It's OK to be Happy

by phil on Monday May 5, 2003 10:12 AM
happiness

(Picked up one of those $1.29 minibooks from the grocery store, didn't read it, just the quotes)

"We do not remember days. We remember moments." - Cesare Pavese

"Happiness is like a butterfly. When you pursue it, it is always beyond your grasp. But when you sit down, it may alight upon you." - Nathaniel Hawthorne

"Laughter is the shortest distance between two people." - Victor Borge

"Happiness sneaks through a door you didn't know you left open." - John Barrymore

"Most folks are about as happy as they make up their minds to be." - Abraham Lincoln

"Happiness is a state of mind." - My dad, anonymous, (not in book, but relevant)
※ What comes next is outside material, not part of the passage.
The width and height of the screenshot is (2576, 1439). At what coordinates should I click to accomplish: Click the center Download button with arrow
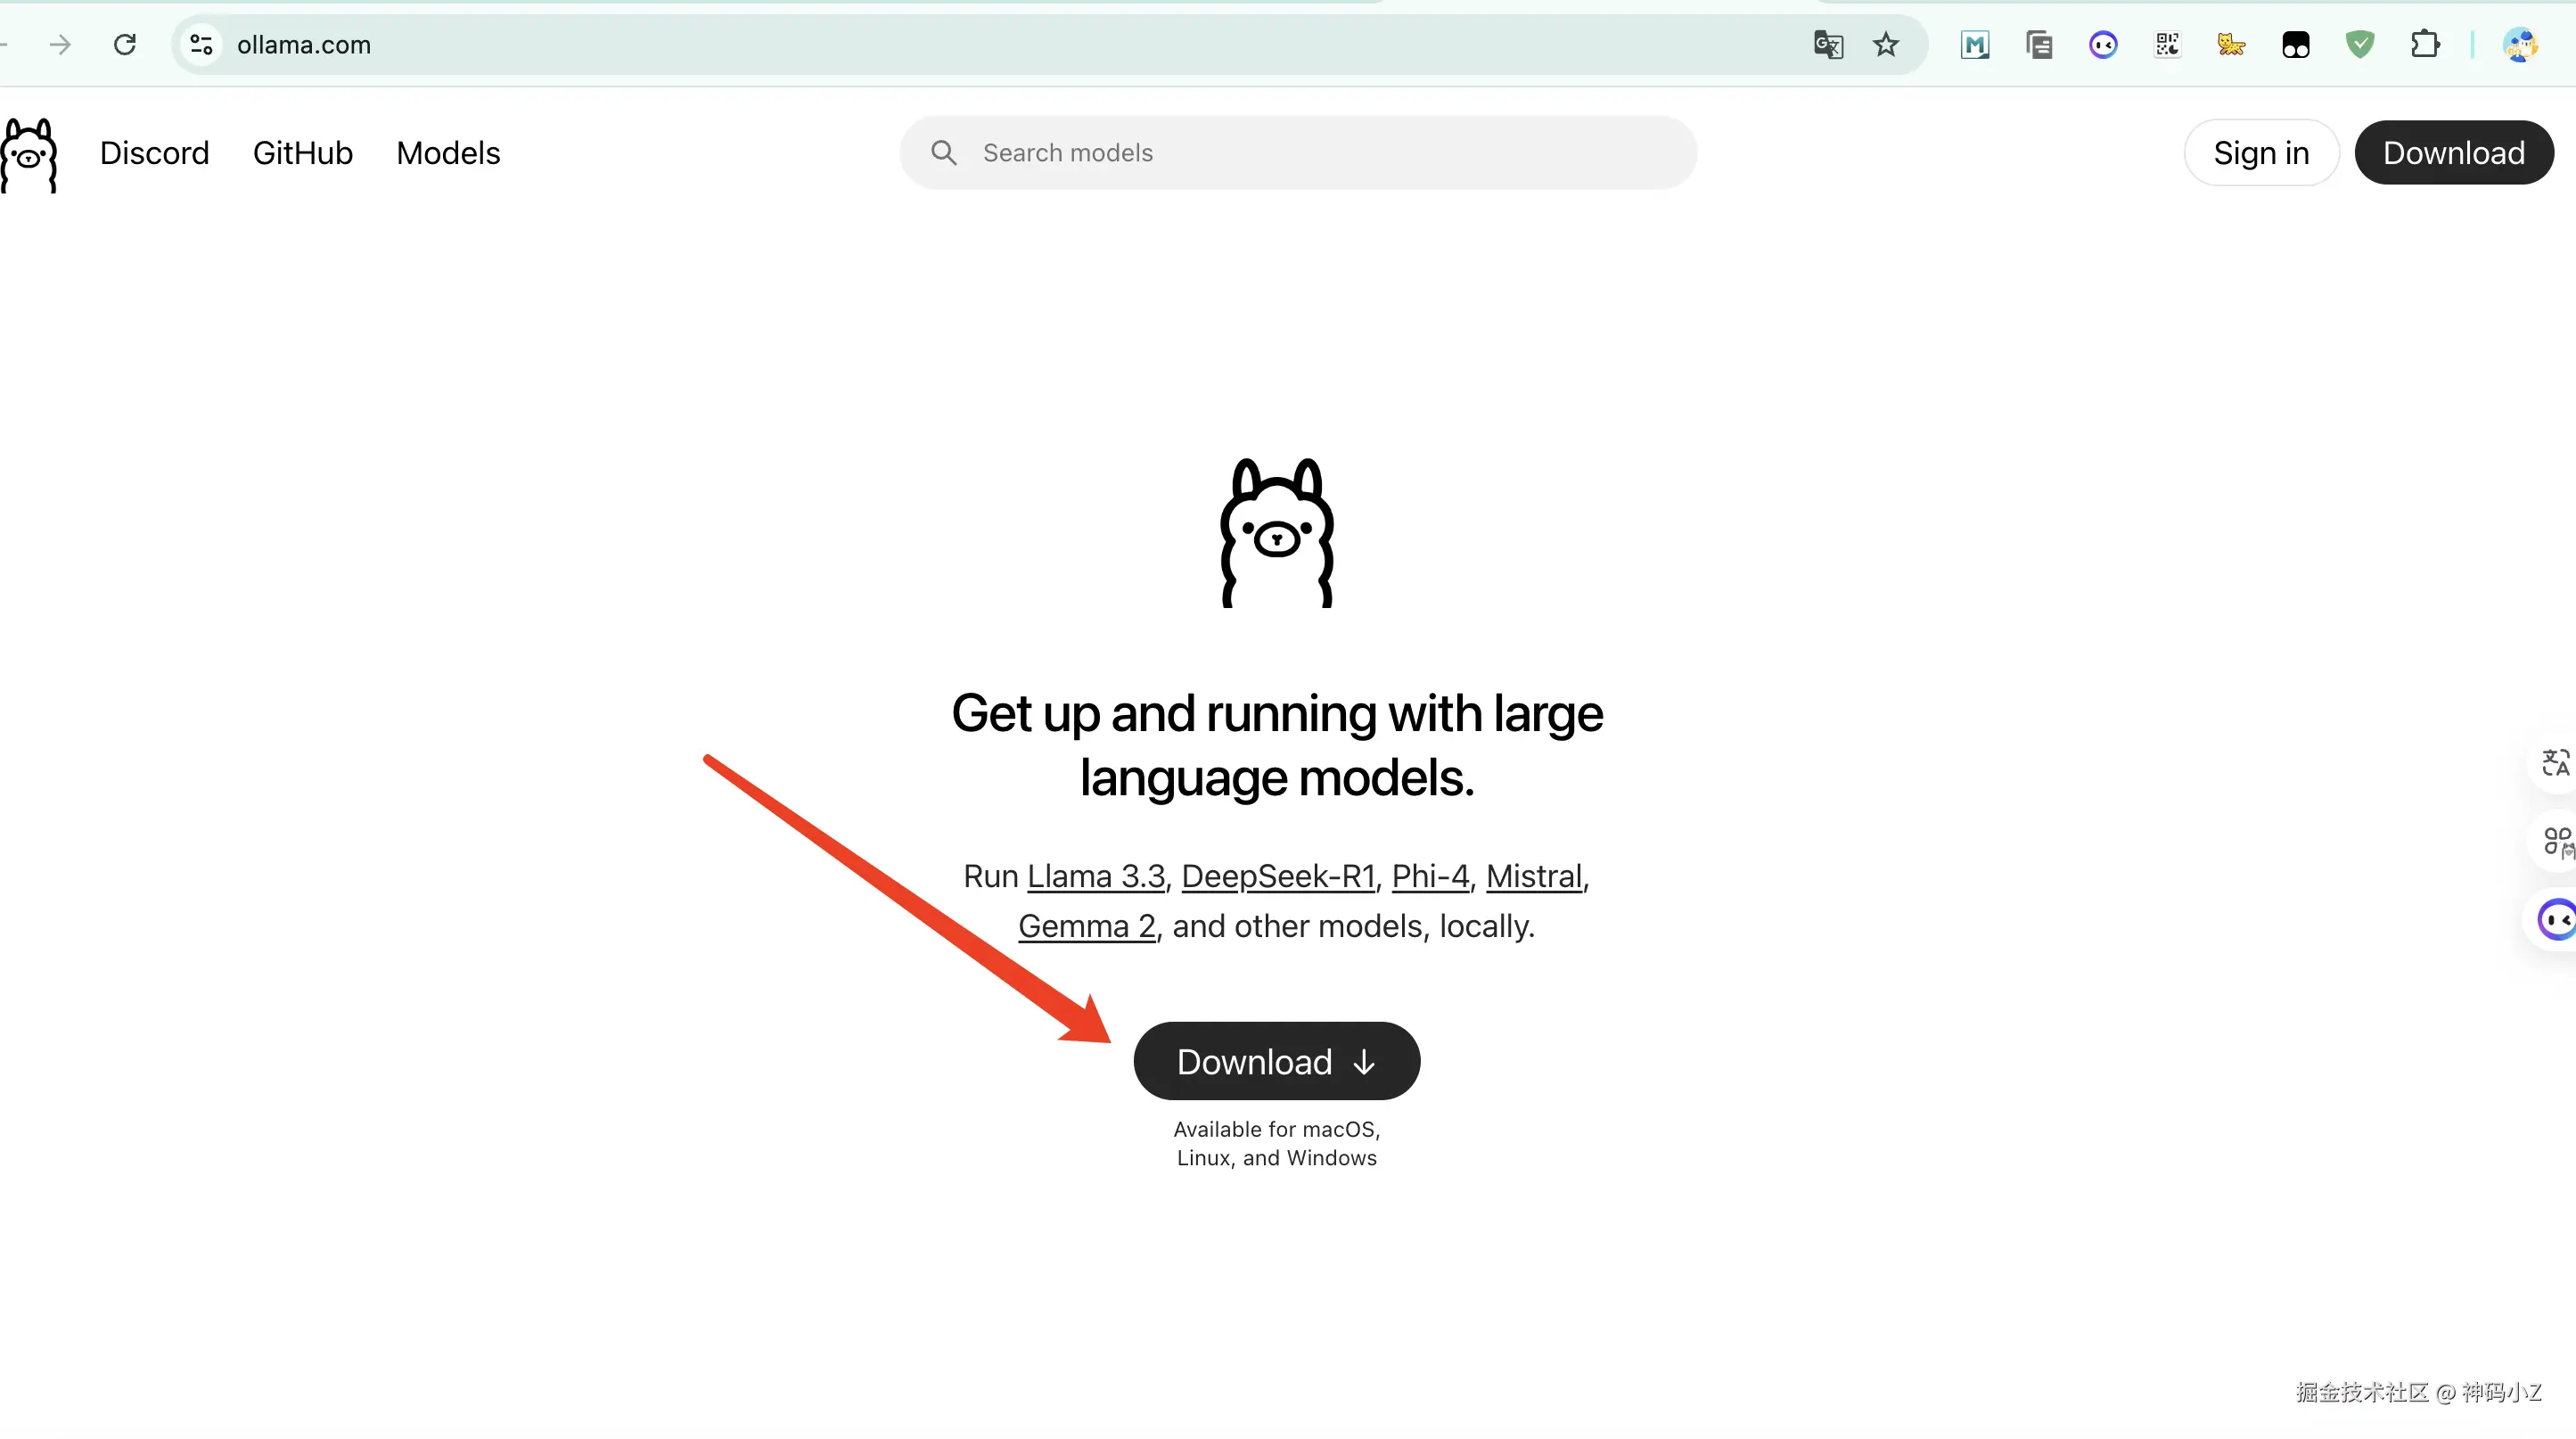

"If you take a flower in your hand and really look at it, it's your world for a moment." - Georgia O'Keefe

"In three words I can sum up everything I've learned about life. It goes on." - Robert Frost

"Slow down and enjoy life. It's not only the scenery you miss by going too fast - you also miss the sense of where you are going and why." - Eddie Cantor

"Let us be grateful to people who make us happy. They are the charming gardeners who make our souls blossom." - Marcel Proust

"Happiness is like jam. You can't spread even a little without getting some on yourself." - Mark Twain

"The reason angels can fly is they take themselves so lightly. - G.K. Chesterton

"The Constitution only gives people the right to pursue happiness. You have to catch it yourself." - Benjamin Franklin

"I can only think of one thing greater than being happy, and that is to help another be happy, too." - Jim Thomson

"I don't go by the rule book. I lead from the heart, not from the head." - Princess Diana

"Action may not bring happiness, but there is no happiness without action." - Benjamin Disraeli

"We all live with the objective of being happy. Our lives are different and yet the same." - Anne Frank

I always found it difficult to endorse "being happy" as a goal. The internal invocation, "Phil, be happy" only came up in times of great distress. Otherwise, making personal happiness a priority seemed to be a little bit selfish. I'd always have my conscience counter with, "what about the kids in Africa." Others include, well, maybe happiness is not as important as let's say, glory, honor, victory, success. Or what about other people's happiness and not my own.

I do hold a categorical imperative at this moment, but it's hard to describe, it's almost redundant, just like the maxim "Everything in moderation." -- Because if something was truly an excess for you, then why would you do it? I guess the human system isn't perfect.